For that matter, does this Nation magazine article present any of the counter-evidence against abortion? Does it mention, for example, studies showing most women who experience abortion suffer depression and loss and other debilitating complications?

No? So the author is accusing her opponents of the very thing she does. Again.

For years, watchers of the far right have been tracking this shift in the antiabortion movement. The rise of so-called "crisis pregnancy centers," which deceive women about their mission...

The one I'm most familliar with is "Birthright", which runs huge billboards all over St. Louis. The "B" is shaped like a pregnant woman, with a phone-shaped cutout overlay. From what I hear, they have nearly a thousand member clinics, so they're an incredibly major player. I do not see how anyone could ever look at a birthright ad and honestly call it "deceptive". Which part of "birth right" confuses you?

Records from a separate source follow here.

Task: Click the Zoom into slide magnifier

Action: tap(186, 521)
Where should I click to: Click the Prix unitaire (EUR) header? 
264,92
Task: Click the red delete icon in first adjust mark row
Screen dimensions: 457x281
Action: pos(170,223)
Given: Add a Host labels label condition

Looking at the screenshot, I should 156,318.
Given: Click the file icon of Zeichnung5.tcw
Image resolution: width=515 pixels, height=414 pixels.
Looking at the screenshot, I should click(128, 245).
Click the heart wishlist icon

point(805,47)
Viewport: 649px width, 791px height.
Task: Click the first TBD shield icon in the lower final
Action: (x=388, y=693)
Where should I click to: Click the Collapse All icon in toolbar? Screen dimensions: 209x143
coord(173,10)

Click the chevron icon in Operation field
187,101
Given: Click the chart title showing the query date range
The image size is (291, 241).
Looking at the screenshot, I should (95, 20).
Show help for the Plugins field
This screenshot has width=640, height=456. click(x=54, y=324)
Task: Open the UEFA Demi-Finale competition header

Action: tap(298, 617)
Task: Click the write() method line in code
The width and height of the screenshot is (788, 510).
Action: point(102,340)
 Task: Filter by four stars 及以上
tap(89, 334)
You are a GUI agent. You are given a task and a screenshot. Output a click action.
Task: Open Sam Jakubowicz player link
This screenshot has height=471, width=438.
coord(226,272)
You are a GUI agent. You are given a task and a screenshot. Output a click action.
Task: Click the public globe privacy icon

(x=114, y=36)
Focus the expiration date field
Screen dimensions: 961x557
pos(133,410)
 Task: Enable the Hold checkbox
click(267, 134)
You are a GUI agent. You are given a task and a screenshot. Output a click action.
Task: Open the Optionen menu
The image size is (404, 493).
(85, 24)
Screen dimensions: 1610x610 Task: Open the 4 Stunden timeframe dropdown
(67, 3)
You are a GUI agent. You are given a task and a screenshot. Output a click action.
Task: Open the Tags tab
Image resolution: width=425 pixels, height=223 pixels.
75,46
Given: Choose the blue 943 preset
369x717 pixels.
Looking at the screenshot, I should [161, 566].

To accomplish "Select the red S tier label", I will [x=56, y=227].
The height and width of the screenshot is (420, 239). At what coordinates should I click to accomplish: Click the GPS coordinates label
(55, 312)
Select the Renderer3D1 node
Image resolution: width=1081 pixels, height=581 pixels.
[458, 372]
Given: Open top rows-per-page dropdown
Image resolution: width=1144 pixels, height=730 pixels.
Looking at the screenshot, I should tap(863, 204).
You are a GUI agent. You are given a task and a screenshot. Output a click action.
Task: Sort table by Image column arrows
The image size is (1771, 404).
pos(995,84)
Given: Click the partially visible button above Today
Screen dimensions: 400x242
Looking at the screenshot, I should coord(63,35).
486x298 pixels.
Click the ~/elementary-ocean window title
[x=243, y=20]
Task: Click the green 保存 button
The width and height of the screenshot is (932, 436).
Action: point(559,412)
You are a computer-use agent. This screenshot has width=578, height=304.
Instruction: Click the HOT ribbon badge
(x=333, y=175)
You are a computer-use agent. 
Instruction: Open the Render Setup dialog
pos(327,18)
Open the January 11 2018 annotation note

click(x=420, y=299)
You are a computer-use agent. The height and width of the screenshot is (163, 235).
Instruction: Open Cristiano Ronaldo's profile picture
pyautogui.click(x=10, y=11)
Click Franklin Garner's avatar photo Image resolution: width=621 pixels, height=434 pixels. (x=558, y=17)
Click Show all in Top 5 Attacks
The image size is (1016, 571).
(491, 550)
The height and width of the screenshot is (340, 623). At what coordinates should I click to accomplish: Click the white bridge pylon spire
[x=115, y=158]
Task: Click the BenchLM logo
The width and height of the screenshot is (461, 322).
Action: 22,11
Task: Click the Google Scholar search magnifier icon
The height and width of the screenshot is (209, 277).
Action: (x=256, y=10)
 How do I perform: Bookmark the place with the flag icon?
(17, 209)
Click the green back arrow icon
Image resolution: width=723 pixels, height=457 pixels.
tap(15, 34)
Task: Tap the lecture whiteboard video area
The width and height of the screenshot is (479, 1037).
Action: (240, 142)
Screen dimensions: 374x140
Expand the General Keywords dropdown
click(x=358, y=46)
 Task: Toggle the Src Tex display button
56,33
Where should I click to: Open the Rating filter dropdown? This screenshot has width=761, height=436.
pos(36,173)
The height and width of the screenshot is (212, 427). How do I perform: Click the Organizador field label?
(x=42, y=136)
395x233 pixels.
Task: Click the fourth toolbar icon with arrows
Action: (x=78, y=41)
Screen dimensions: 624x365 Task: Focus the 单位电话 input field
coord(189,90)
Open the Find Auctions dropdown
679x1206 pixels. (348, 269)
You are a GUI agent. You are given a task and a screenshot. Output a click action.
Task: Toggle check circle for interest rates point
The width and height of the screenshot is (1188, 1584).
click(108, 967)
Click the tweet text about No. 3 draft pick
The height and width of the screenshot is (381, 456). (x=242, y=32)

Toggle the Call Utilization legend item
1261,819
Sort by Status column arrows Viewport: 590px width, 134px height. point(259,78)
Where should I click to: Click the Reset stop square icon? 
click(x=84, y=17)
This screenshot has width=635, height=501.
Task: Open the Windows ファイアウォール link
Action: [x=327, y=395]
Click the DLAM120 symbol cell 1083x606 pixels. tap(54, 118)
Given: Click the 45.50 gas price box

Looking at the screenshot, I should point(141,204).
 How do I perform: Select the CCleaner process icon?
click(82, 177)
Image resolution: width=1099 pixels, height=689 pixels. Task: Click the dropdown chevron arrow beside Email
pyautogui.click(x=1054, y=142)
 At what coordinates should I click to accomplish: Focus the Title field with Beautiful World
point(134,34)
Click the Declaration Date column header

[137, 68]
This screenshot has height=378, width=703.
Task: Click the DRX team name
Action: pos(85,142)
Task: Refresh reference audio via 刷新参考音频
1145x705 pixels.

Once again, the left is accusing the right of some sin (here, deception) while apparently doing that very thing (lying about whether all or most CPCs are deceptive).

Egads, it's like clockwork: Project, project, project.

... the crowd was with Yoest when she said, "You can't make abortion go away with laws. You have to reach people, and reach women when they're hurting." Wasn't this was once the prochoice line, that criminalization wouldn't end abortion, just push it underground?

Yes, you ninny, and the fact that are writing to oppose a group who echoes your own alleged philiosphy -- make abortion safe, rare, but yet still legal -- ought to tip you off to the moral bankruptcy of the modern "pro-choice" movement.

Perhaps the March for Life week's triumphant pro-lifers have begun to suspect that "post-Roe America" will entail grappling with the fact that they hold the minority view. "Some 65 percent of Americans are prochoice," Nancy Keenan, president of NARAL...

But a similar number also believe abortion should be restricted in some way. It's not as neat as either side wants to make it. Yes, those who want to criminalize all abortion are in the minority. But so are those who oppose all restrictions to abortion-on-demand.

And, guess what? The right is more mainstream on this issue. Whereas the many mainstream conservative activists aren't vowing to make all abortions illegal -- as the author just admitted -- the entire core leadership of the left resists even such sensible and popular restrictions as banning partial-birth abortions, placing them firmly in the extreme fringe.

But the movement's new hubris is most hilariously on display in the much-linked "Battle of the Babes", which purports to settle the reproductive rights debate once and for all by posting photos of marchers from the recent Walk for Life in San Francisco and asking "who is cuter--the prolife gals...or the pro-choice womyn?"

The author is out of her mind: the "babes" article (which is just page three in a multi-page photo essay -- see the other pages for some rather disturbing psychology on public display) is obviously tongue-in-cheek, as you can see for yourself. It no more "purports" to settle the debate than Jay Leno "purports" to be a serious news anchorman:

Which side has the best-looking women? This measure of political power has for decades been the only surefire way to gauge the strength of any social movement.

The author took this seriously??? I can't decide which is funnier. (And never mind that the photographer himself won't take any public pro-life/pro-choice stand.)

Sheesh, if that's the author's best and parting shot on what's wrong with the "pro-life" movement in America then it's no wonder her pet cause is losing public respect.